**EXERCICE ÉCRIT 1:**
Recopiez fidèlement le passage de l'article sur la suspension d'Al Jazeera qui va de « Un employé d’Al » jusqu'à « 1er janvier 2025. » inclus.
**EXERCICE ÉCRIT 2:**
Rédigez la suite de l'article sur la suspension d'Al Jazeera, à partir de sa dernière phrase.

**TEXTE FOURNI:**
__________________________________________________

L’Autorité palestinienne suspend la diffusion d’Al Jazeera
Le Hamas, grand rival du Fatah, a qualifié cette suspension de "violation flagrante de la liberté de la presse" et "d'acte répressif destiné à faire taire les voix dissonantes"

La chaîne qatarie Al Jazeera a dénoncé jeudi la décision de l’Autorité palestinienne (AP) de suspendre sa diffusion et ses activités dans les Territoires palestiniens, affirmant qu’il s’agissait d’une « tentative de masquer la réalité » en Cisjordanie.
L’AP avait annoncé mercredi soir cette décision, en accusant la chaîne « d’incitation à la sédition » et « d’ingérence » dans ses affaires.
« Le comité ministériel compétent, composé des ministères de la Culture, de l’Intérieur et des Communications, a décidé de suspendre la diffusion et de geler toutes les activités de la chaîne Al Jazeera et de son bureau en Palestine » et de « suspendre le travail de tous les journalistes, employés, équipes et chaînes affiliées jusqu’à ce que son statut juridique soit rectifié », selon l’agence de presse officielle Wafa.
« Cette décision intervient en réponse à l’insistance d’Al Jazeera à diffuser des contenus et reportages caractérisés par de la désinformation, de l’incitation à la sédition et de l’ingérence dans les affaires internes palestiniennes », avait ajouté l’agence.
Un employé d’Al Jazeera en Cisjordanie a confirmé à l’AFP que le bureau de la chaîne à Ramallah avait été informé mercredi de sa suspension.
Al Jazeera diffusait mercredi soir des images montrant des policiers de l’AP apportant à ses journalistes à Ramallah un document judiciaire officiel, daté du 1er janvier 2025.

La chaîne qatarie a dénoncé jeudi cette suspension, affirmant qu’elle intervenait à un moment « où l’Autorité palestinienne tente de dissuader Al Jazeera de couvrir l’aggravation des événements dans les Territoires palestiniens occupés » et après « une campagne d’intimidation » menée à l’encontre de ses journalistes.
Déjà bannie en Israël
L’AP, dirigée par Mahmoud Abbas, détient une autorité administrative partielle en Cisjordanie, territoire sous autorité israélienne depuis 1967.
Ses forces de sécurité sont impliquées depuis plusieurs semaines dans des affrontements à Jénine, dans le nord de la Cisjordanie, avec des factions terroristes, qui ont déjà fait une dizaine de morts.

__________________________________________________

Exemples de repérage à l'écran
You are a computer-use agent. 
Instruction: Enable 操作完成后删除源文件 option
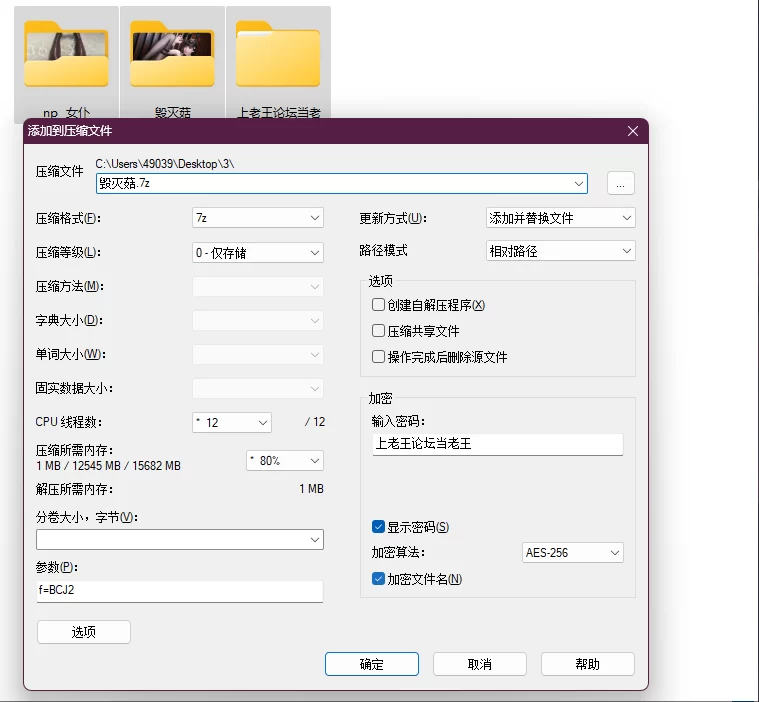click(x=378, y=357)
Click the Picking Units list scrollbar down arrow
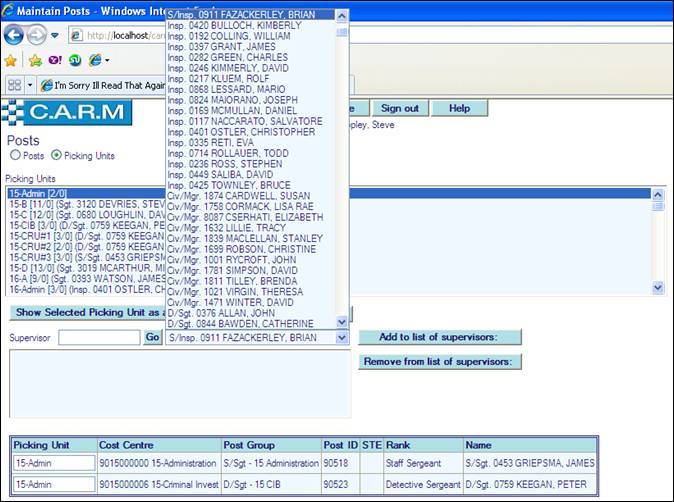 [x=657, y=288]
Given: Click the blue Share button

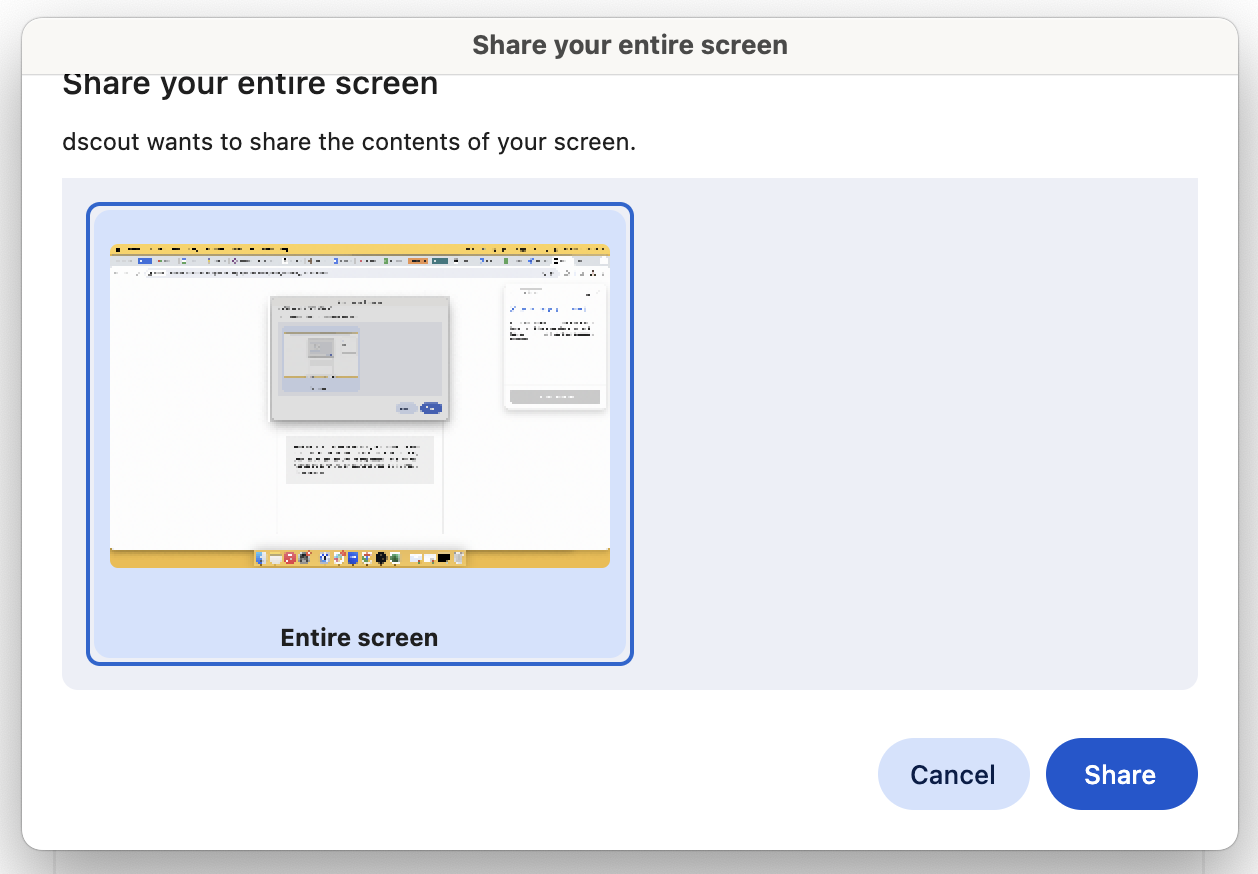Looking at the screenshot, I should pyautogui.click(x=1121, y=773).
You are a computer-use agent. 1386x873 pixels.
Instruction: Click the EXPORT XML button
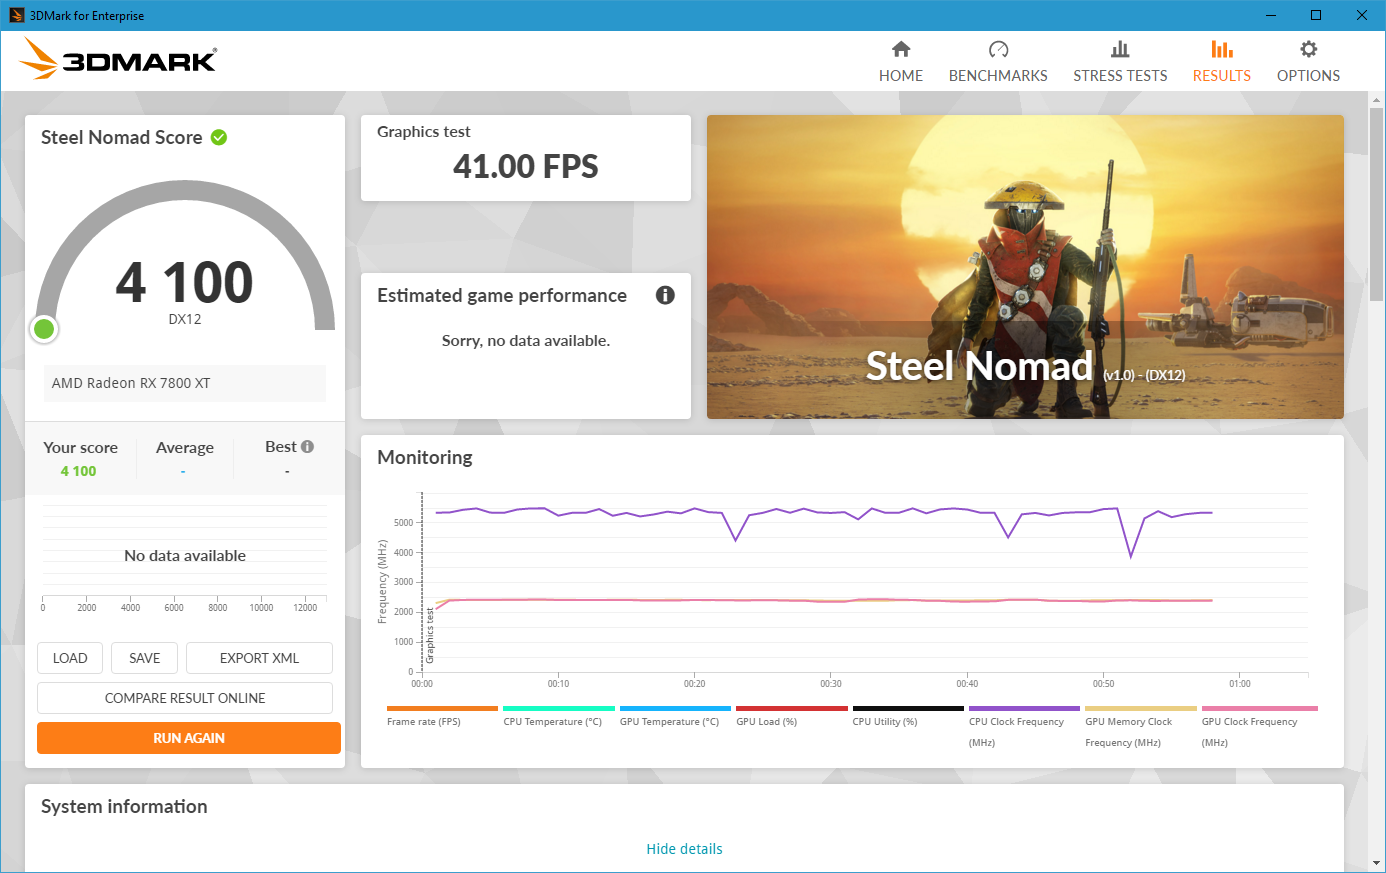coord(259,658)
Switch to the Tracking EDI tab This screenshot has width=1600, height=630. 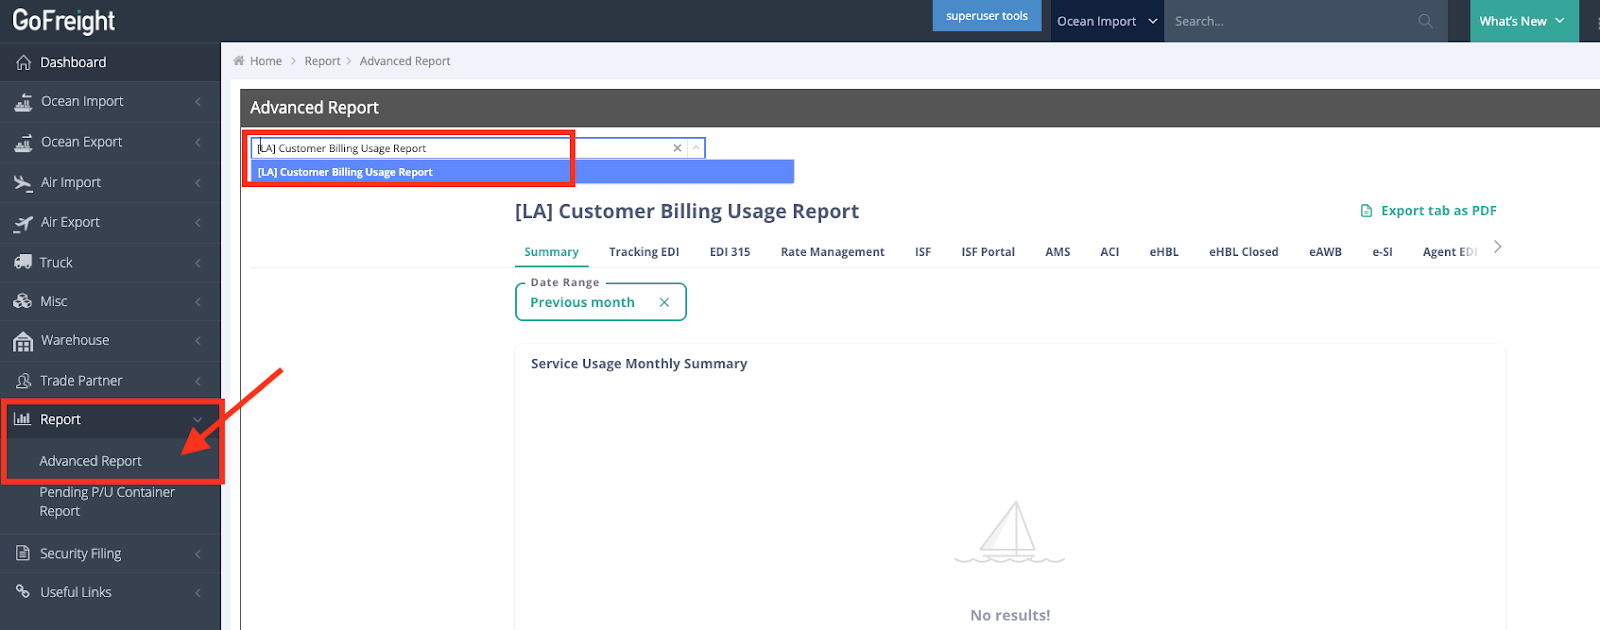[643, 252]
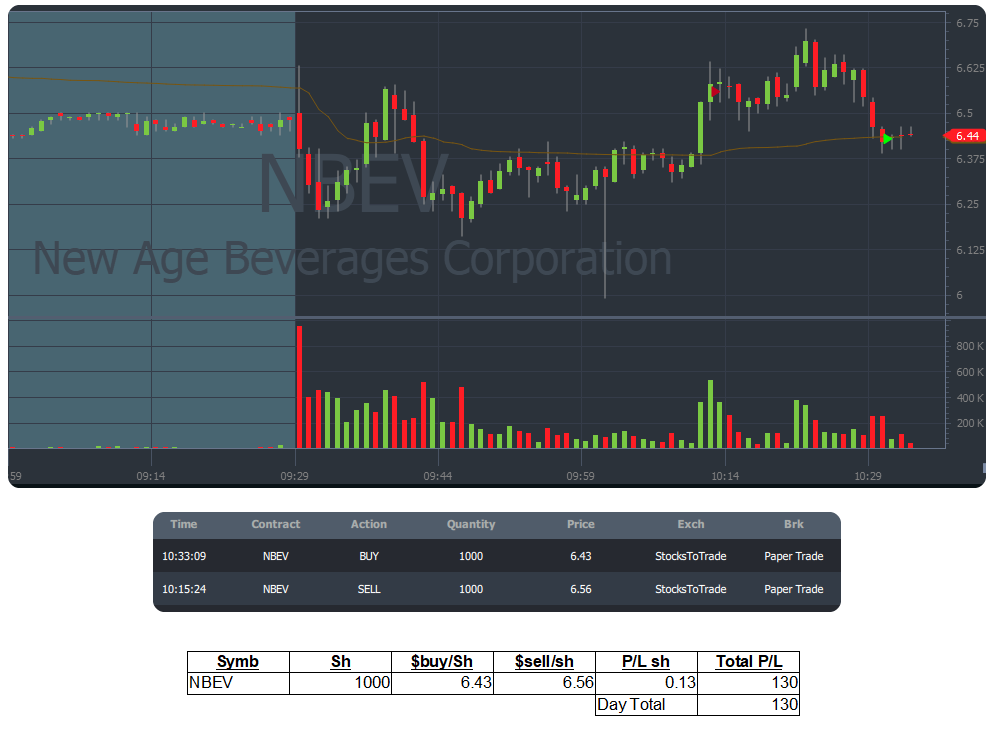Viewport: 994px width, 736px height.
Task: Select the 10:15:24 SELL trade row
Action: pyautogui.click(x=496, y=589)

__________________________________________________

**RÉPONSE ATTENDUE 1:**
Un employé d’Al Jazeera en Cisjordanie a confirmé à l’AFP que le bureau de la chaîne à Ramallah avait été informé mercredi de sa suspension.
Al Jazeera diffusait mercredi soir des images montrant des policiers de l’AP apportant à ses journalistes à Ramallah un document judiciaire officiel, daté du 1er janvier 2025.

**RÉPONSE ATTENDUE 2:**
Ces groupes, dont la plupart des membres appartiennent aux groupes terroristes du Hamas et du Jihad islamique palestinien, se considèrent plus efficaces pour lutter contre Israël que l’AP.
Al Jazeera, qui défend la neutralité de son travail, a affirmé jeudi que la suspension de ses activités constituait « une tentative de masquer la réalité sur le terrain dans les territoires occupés, en particulier dans des villes comme Jénine et son camp de réfugiés ».
Le Hamas, grand rival du Fatah d’Abbas, a qualifié la suspension d’Al Jazeera de « violation flagrante de la liberté de la presse » et « d’acte répressif destiné à faire taire les voix dissonantes ».
« Cette décision s’inscrit dans la lignée d’une récente série de mesures arbitraires prises par l’Autorité pour entraver les droits et libertés publics, et renforcer son emprise sécuritaire sur le peuple palestinien », a ajouté le groupe terroriste palestinien du Hamas, appelant l’AP à « revenir immédiatement sur sa décision ».

Le Jihad islamique palestinien, un autre groupe terroriste, a aussi protesté contre l’interdiction d’Al Jazeera.
« Nous condamnons la décision des autorités de fermer le bureau d’Al Jazeera en Palestine, alors que notre peuple et notre cause ont un besoin urgent de faire connaître leurs souffrances au monde entier », a déclaré groupe terroriste palestinien ayant participé au pogrom du 7 octobre 2023 en Israël.
Israël avait déjà décidé en mai dernier d’interdire la diffusion d’Al Jazeera dans le pays et d’y fermer ses bureaux, résultat d’un conflit de longue date entre la chaîne et le gouvernement du Premier ministre Benjamin Netanyahu, qui s’est aggravé pendant la guerre en cours dans la bande de Gaza depuis près de quinze mois.
L’armée israélienne a accusé à maintes reprises les journalistes d’Al Jazeera d’être des « agents terroristes » à Gaza affiliés au Hamas, auteur d’une attaque sans précédent le 7 octobre 2023 en Israël qui a déclenché la guerre.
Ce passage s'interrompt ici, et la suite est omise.